(Collected data entries)
/---

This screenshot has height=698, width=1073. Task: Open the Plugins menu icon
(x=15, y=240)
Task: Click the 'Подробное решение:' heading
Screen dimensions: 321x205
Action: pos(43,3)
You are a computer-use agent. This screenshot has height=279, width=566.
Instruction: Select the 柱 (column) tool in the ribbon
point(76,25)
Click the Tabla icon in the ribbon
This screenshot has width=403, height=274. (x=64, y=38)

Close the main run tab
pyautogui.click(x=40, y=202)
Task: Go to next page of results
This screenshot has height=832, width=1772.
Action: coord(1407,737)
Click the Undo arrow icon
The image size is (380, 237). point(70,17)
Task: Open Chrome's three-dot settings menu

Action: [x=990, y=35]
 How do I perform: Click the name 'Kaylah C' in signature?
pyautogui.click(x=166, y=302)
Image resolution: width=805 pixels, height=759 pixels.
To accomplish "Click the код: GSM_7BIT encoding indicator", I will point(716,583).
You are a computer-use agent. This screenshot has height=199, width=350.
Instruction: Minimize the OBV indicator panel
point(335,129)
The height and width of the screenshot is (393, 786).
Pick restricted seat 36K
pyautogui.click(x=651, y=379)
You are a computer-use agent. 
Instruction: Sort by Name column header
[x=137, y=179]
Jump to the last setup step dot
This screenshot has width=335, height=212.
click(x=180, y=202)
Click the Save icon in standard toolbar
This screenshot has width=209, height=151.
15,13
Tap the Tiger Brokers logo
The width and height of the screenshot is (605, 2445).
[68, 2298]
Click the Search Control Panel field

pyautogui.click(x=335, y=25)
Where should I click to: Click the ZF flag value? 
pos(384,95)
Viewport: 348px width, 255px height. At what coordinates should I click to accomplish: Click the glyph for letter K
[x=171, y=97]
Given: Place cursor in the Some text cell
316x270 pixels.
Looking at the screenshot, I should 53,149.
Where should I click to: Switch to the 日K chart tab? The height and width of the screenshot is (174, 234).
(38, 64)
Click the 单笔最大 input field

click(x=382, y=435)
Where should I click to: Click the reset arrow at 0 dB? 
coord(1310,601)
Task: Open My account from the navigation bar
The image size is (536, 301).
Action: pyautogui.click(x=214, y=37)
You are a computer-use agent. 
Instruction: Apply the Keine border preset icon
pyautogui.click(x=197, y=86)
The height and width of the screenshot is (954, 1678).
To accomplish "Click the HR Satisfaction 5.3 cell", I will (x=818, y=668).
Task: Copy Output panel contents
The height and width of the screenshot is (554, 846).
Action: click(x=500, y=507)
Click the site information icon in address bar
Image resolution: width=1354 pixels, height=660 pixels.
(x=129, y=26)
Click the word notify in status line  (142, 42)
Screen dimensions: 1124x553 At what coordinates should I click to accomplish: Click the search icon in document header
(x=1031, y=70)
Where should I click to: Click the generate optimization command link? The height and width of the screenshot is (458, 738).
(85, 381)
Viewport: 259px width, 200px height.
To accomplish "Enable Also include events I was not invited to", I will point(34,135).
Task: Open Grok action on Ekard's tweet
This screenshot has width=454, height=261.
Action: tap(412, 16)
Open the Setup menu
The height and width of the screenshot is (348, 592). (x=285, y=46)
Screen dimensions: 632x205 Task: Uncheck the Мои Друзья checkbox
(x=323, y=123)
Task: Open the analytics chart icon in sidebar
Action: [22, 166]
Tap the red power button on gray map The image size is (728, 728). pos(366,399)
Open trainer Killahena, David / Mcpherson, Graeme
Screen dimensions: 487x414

\---

Write out every line of the records exactly.

This screenshot has height=698, width=1073. Task: Open the Plugins menu icon
(x=15, y=240)
Task: Click the 'Подробное решение:' heading
Screen dimensions: 321x205
Action: pos(43,3)
You are a computer-use agent. This screenshot has height=279, width=566.
Instruction: Select the 柱 (column) tool in the ribbon
point(76,25)
Click the Tabla icon in the ribbon
This screenshot has width=403, height=274. (x=64, y=38)

Close the main run tab
pyautogui.click(x=40, y=202)
Task: Go to next page of results
This screenshot has height=832, width=1772.
Action: coord(1407,737)
Click the Undo arrow icon
The image size is (380, 237). point(70,17)
Task: Open Chrome's three-dot settings menu

Action: [x=990, y=35]
 How do I perform: Click the name 'Kaylah C' in signature?
pyautogui.click(x=166, y=302)
Image resolution: width=805 pixels, height=759 pixels.
To accomplish "Click the код: GSM_7BIT encoding indicator", I will point(716,583).
You are a computer-use agent. This screenshot has height=199, width=350.
Instruction: Minimize the OBV indicator panel
point(335,129)
The height and width of the screenshot is (393, 786).
Pick restricted seat 36K
pyautogui.click(x=651, y=379)
You are a computer-use agent. 
Instruction: Sort by Name column header
[x=137, y=179]
Jump to the last setup step dot
This screenshot has width=335, height=212.
click(x=180, y=202)
Click the Save icon in standard toolbar
This screenshot has width=209, height=151.
15,13
Tap the Tiger Brokers logo
The width and height of the screenshot is (605, 2445).
[68, 2298]
Click the Search Control Panel field

pyautogui.click(x=335, y=25)
Where should I click to: Click the ZF flag value? 
pos(384,95)
Viewport: 348px width, 255px height. At what coordinates should I click to accomplish: Click the glyph for letter K
[x=171, y=97]
Given: Place cursor in the Some text cell
316x270 pixels.
Looking at the screenshot, I should 53,149.
Where should I click to: Switch to the 日K chart tab? The height and width of the screenshot is (174, 234).
(38, 64)
Click the 单笔最大 input field

click(x=382, y=435)
Where should I click to: Click the reset arrow at 0 dB? 
coord(1310,601)
Task: Open My account from the navigation bar
The image size is (536, 301).
Action: pyautogui.click(x=214, y=37)
You are a computer-use agent. 
Instruction: Apply the Keine border preset icon
pyautogui.click(x=197, y=86)
The height and width of the screenshot is (954, 1678).
To accomplish "Click the HR Satisfaction 5.3 cell", I will (x=818, y=668).
Task: Copy Output panel contents
The height and width of the screenshot is (554, 846).
Action: click(x=500, y=507)
Click the site information icon in address bar
Image resolution: width=1354 pixels, height=660 pixels.
(x=129, y=26)
Click the word notify in status line  (142, 42)
Screen dimensions: 1124x553 At what coordinates should I click to accomplish: Click the search icon in document header
(x=1031, y=70)
Where should I click to: Click the generate optimization command link? The height and width of the screenshot is (458, 738).
(85, 381)
Viewport: 259px width, 200px height.
To accomplish "Enable Also include events I was not invited to", I will point(34,135).
Task: Open Grok action on Ekard's tweet
This screenshot has width=454, height=261.
Action: tap(412, 16)
Open the Setup menu
The height and width of the screenshot is (348, 592). (x=285, y=46)
Screen dimensions: 632x205 Task: Uncheck the Мои Друзья checkbox
(x=323, y=123)
Task: Open the analytics chart icon in sidebar
Action: [22, 166]
Tap the red power button on gray map The image size is (728, 728). pos(366,399)
Open trainer Killahena, David / Mcpherson, Graeme
Screen dimensions: 487x414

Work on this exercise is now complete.